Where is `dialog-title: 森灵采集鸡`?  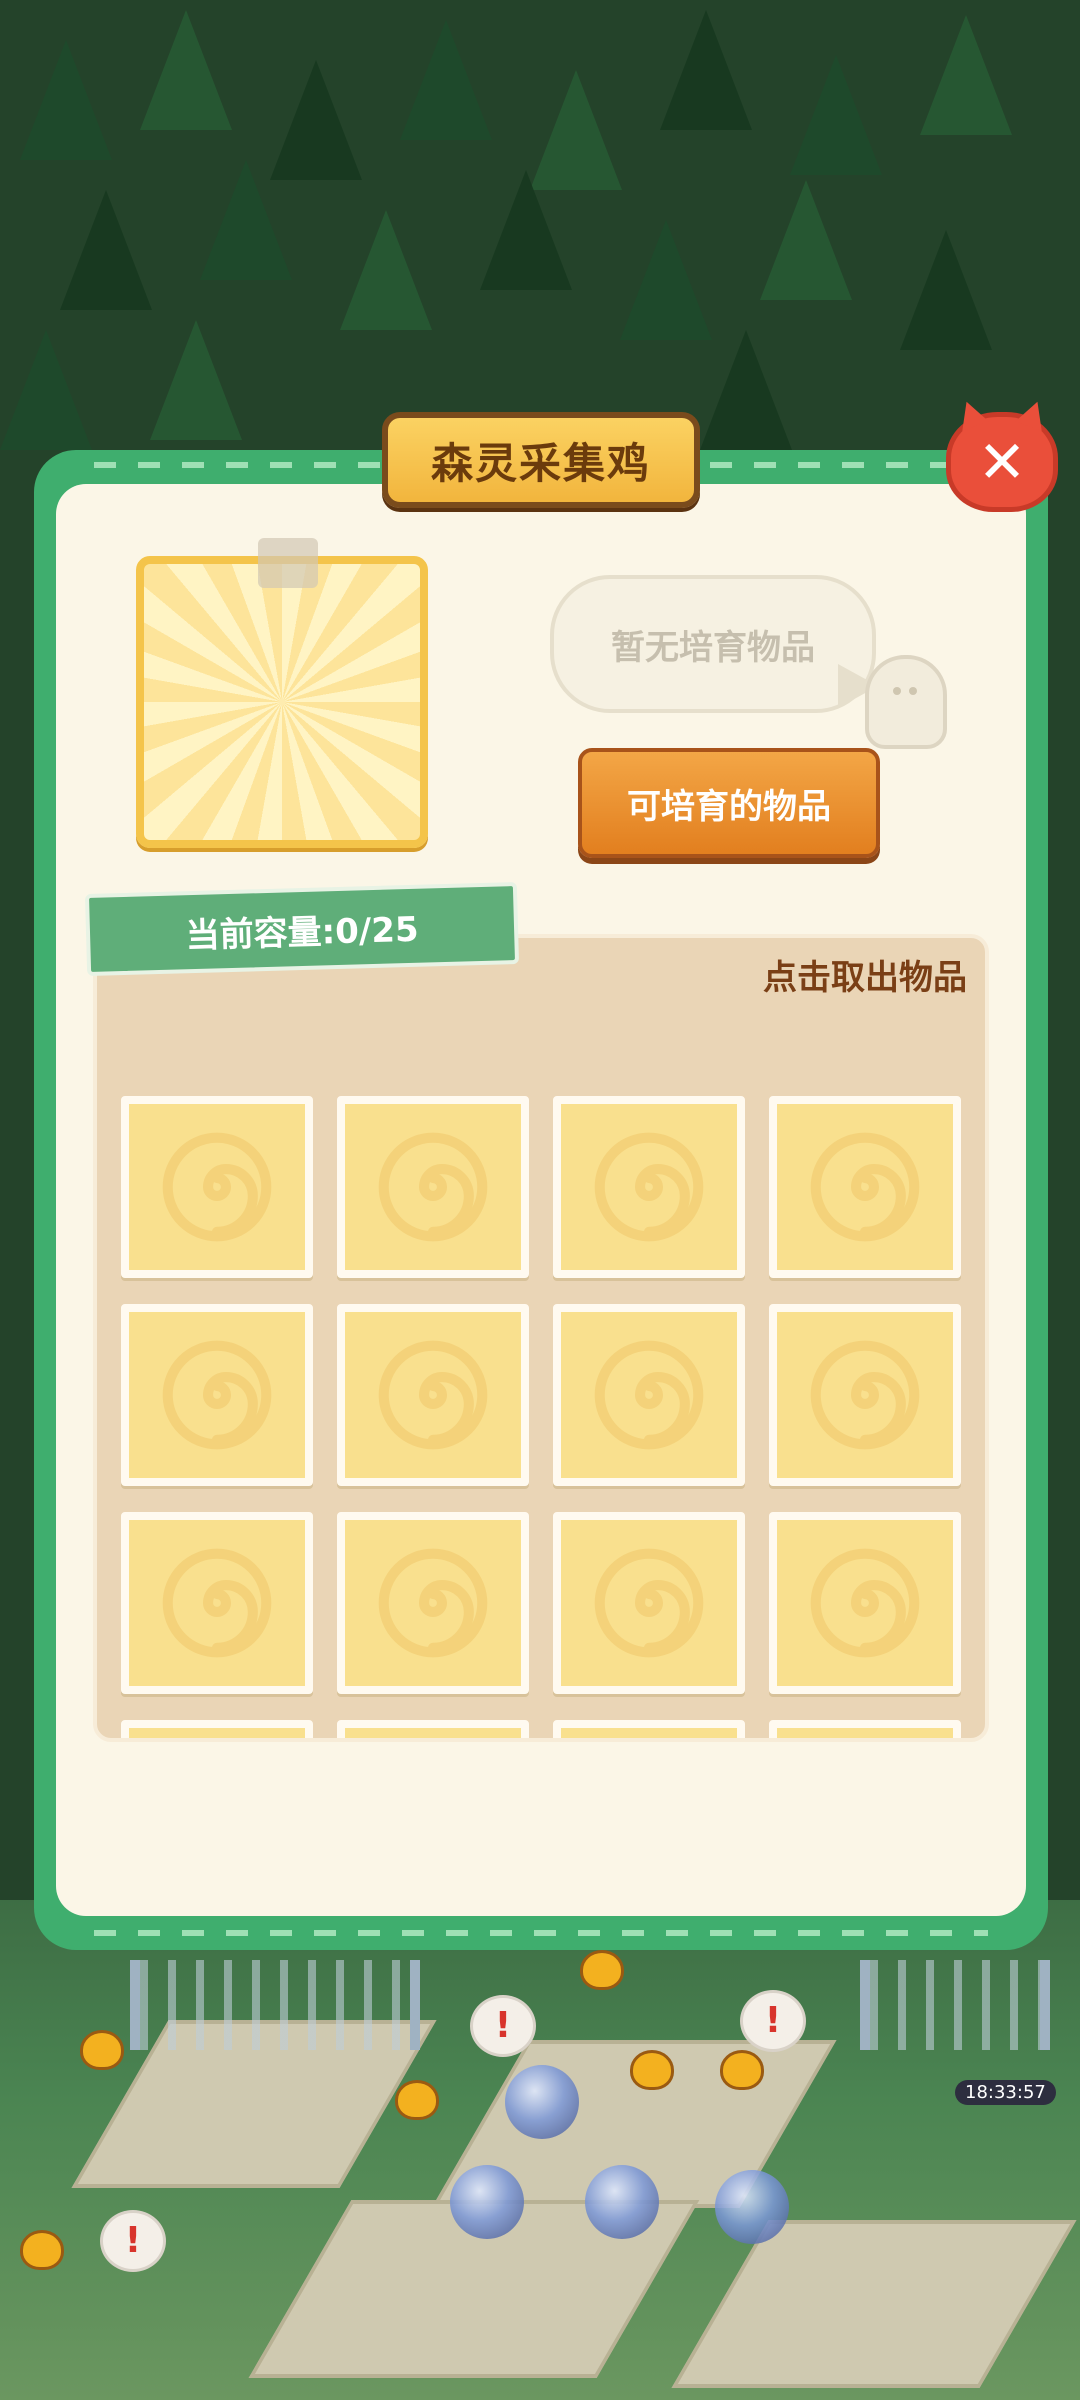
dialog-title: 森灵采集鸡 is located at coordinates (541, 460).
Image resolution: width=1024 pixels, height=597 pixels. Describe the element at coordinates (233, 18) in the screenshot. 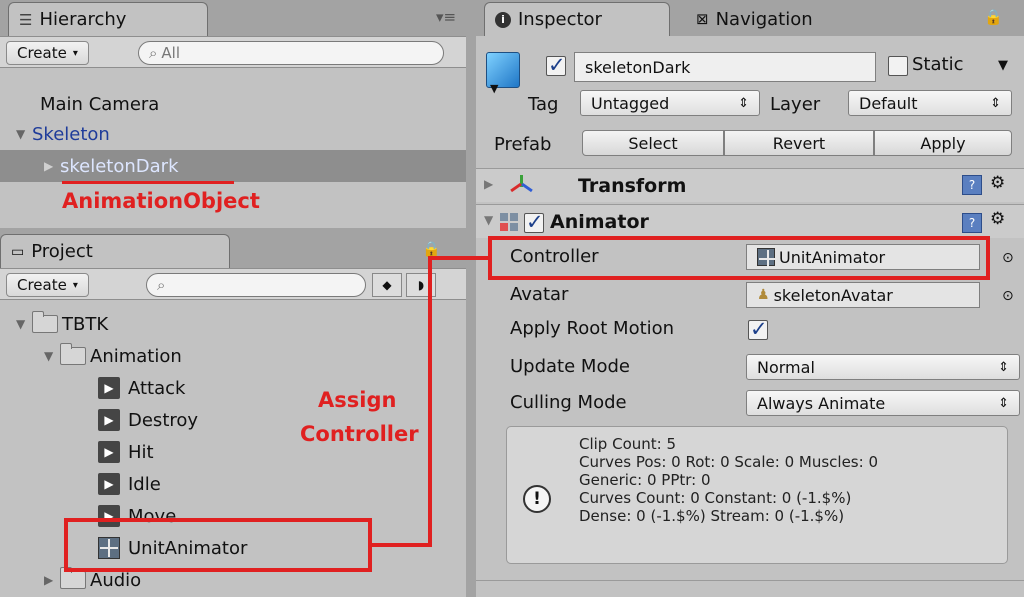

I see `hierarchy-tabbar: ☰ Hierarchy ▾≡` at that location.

* * *

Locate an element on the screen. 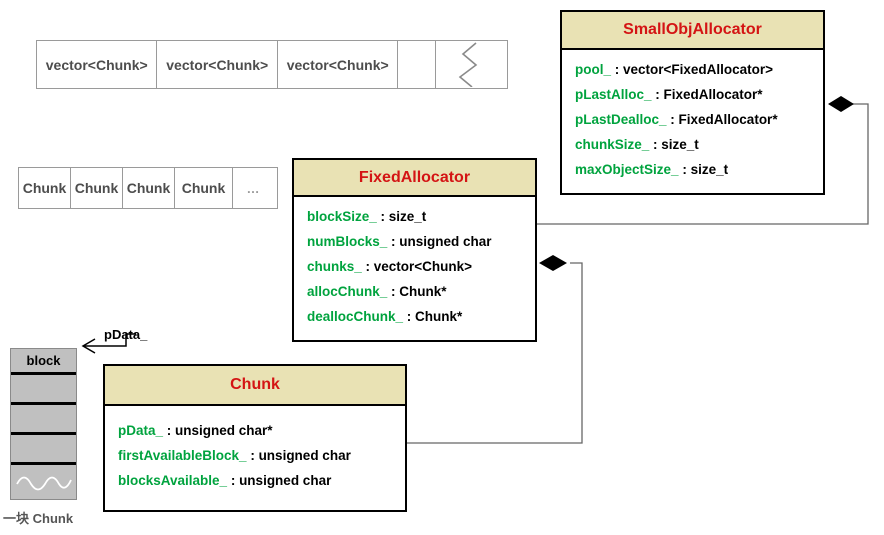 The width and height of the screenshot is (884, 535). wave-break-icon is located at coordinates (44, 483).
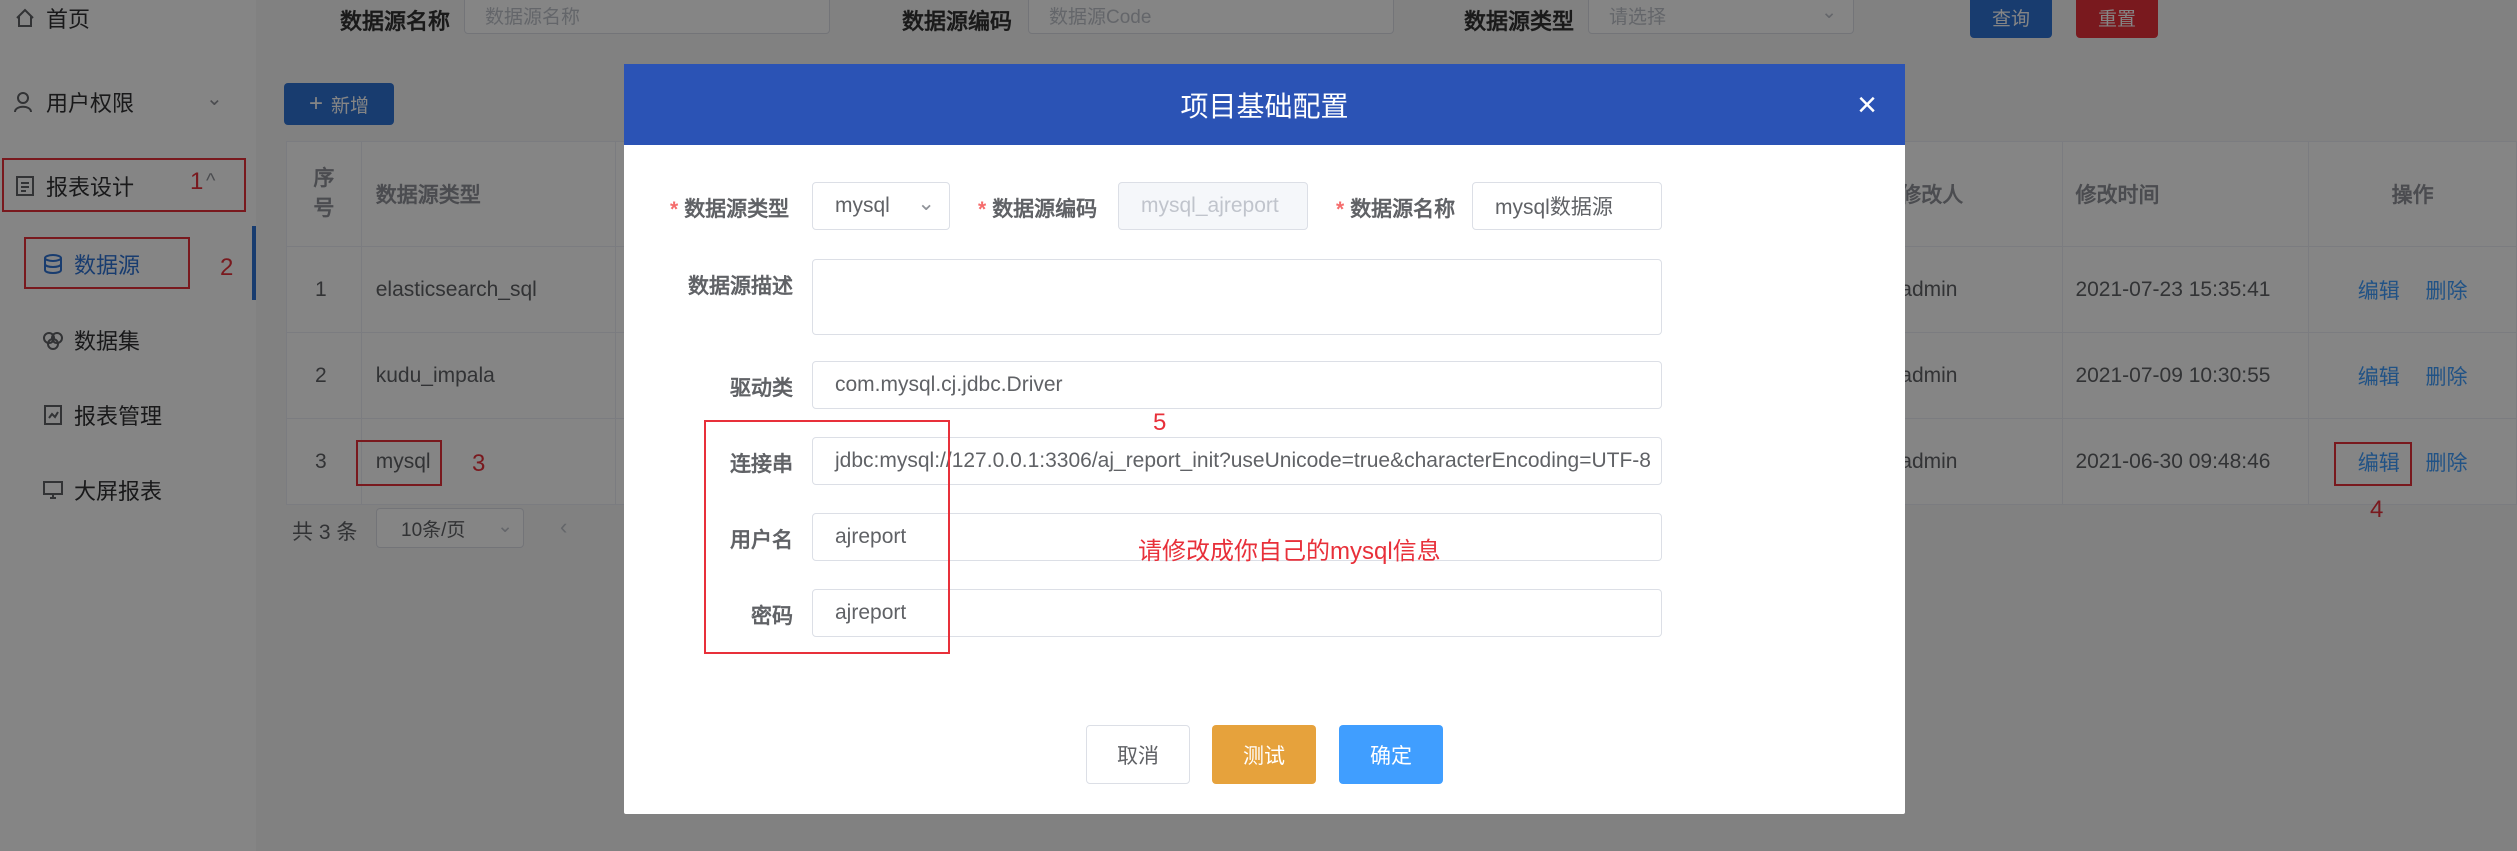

* * *

* What you should do
Rewrite the lines between the one holding "Image resolution: width=1024" and the one holding "at that location.", inclusive, as a JSON list of strings, one string per line and no blank lines. Leave the pictures out.

* Answer to this exercise
[
  "Image resolution: width=1024 pixels, height=597 pixels. Describe the element at coordinates (233, 18) in the screenshot. ",
  "I see `hierarchy-tabbar: ☰ Hierarchy ▾≡` at that location."
]